**Given task a**
Duplicate the passage of the blog post on poverty below, from "We read about" up to and including "reading? …such as me?".

**Text shown**
** Begin **
Thursday, September 25, 2008

Imagine All God's Children

We have read all the statistics. But can we relate?

We know we have poverty here in the US. We see the people standing on the street corners with their little signs stating they are homeless and will work for food. But do we believe them?

If we have children in school, at the beginning of each new semester we have to fill out a form saying that yes, our children qualify for the “reduced” or free lunch or we say no, we can afford to pay for their meals. But do we realize as we sign no how many little children in our own school districts, maybe sitting in the desk right next to our own, go to bed hungry at night?

We read about the hundreds of thousands of US citizens who do not have insurance. But do we really understand that they don’t have insurance because they must choose between insurance and food? Or housing? Or a car? Do we realize that the person without insurance maybe as close as the very words that we are reading? …such as me?
** End **
**Given task b**
Report how many lines of the entries below contain the word "time". Give only the number.

**Supplied data**
** Begin **
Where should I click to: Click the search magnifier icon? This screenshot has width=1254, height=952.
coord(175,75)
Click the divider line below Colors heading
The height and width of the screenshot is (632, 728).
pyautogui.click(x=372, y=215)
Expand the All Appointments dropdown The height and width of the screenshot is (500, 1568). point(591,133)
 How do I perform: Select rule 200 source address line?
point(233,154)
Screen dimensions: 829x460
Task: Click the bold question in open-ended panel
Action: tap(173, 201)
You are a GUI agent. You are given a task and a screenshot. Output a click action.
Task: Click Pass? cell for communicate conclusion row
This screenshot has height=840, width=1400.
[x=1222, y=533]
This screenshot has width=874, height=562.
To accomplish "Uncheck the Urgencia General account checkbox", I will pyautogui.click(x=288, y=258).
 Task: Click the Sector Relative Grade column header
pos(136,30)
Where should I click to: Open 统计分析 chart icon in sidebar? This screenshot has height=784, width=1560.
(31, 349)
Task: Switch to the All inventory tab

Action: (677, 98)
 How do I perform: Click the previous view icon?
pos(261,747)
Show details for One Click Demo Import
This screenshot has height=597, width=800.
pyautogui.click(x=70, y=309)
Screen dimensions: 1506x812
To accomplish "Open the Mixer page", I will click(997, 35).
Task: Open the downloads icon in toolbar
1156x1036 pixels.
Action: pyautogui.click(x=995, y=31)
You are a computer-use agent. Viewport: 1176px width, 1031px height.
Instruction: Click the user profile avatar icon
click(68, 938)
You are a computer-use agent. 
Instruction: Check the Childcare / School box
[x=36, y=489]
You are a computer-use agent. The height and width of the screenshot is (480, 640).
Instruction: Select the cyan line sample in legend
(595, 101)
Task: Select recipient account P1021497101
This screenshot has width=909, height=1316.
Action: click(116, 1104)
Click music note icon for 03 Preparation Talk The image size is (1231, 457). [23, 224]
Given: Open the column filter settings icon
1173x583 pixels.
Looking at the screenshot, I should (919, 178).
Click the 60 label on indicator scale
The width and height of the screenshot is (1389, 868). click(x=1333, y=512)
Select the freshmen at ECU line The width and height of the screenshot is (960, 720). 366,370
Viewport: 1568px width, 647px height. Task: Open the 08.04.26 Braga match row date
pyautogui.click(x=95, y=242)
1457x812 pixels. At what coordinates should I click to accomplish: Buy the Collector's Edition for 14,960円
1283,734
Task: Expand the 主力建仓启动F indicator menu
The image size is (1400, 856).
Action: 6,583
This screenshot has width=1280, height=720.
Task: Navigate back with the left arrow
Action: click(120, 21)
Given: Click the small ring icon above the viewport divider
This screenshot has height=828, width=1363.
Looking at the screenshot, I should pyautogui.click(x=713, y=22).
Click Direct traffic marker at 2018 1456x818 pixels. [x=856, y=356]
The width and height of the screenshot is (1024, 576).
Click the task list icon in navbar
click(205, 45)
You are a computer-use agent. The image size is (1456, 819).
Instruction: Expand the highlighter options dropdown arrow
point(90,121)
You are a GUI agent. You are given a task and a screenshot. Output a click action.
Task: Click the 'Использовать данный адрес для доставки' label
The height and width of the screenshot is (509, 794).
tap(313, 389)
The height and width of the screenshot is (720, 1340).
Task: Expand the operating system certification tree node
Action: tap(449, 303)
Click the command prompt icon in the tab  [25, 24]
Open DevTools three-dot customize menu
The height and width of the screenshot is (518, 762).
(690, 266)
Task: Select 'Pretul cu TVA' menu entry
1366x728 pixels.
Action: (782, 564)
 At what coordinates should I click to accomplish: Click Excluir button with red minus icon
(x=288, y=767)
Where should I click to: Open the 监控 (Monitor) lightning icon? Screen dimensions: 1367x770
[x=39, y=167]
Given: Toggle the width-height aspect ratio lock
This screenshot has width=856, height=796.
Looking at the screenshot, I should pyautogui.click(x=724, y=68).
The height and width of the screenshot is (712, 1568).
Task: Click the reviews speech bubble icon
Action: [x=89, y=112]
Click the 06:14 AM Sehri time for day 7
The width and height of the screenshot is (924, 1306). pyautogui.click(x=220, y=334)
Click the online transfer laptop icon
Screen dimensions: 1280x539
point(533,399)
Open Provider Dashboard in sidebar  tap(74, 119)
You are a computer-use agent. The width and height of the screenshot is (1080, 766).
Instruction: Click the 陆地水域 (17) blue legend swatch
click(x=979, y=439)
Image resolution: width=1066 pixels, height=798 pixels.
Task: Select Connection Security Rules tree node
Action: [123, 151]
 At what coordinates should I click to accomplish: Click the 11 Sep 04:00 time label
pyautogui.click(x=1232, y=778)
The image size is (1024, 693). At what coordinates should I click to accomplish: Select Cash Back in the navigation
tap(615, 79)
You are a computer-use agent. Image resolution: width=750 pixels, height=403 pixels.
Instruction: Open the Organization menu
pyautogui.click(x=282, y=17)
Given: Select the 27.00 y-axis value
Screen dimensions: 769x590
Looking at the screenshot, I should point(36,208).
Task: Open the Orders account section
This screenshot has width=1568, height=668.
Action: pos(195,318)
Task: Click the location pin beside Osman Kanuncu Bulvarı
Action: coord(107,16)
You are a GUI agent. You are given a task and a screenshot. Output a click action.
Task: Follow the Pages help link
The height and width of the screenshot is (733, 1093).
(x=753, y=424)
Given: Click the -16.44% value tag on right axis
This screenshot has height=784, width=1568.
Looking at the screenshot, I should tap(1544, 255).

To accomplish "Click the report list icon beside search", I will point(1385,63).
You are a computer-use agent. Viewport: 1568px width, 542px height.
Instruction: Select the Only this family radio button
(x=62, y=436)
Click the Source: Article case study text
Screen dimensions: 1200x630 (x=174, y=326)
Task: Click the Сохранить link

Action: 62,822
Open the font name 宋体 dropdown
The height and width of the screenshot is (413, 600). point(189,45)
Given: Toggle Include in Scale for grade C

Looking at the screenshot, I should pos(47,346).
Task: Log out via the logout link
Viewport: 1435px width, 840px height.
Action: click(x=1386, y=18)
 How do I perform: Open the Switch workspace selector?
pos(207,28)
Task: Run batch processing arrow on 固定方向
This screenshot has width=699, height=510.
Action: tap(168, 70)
** End **
**Written solution a**
We read about the hundreds of thousands of US citizens who do not have insurance. But do we really understand that they don’t have insurance because they must choose between insurance and food? Or housing? Or a car? Do we realize that the person without insurance maybe as close as the very words that we are reading? …such as me?

**Written solution b**
2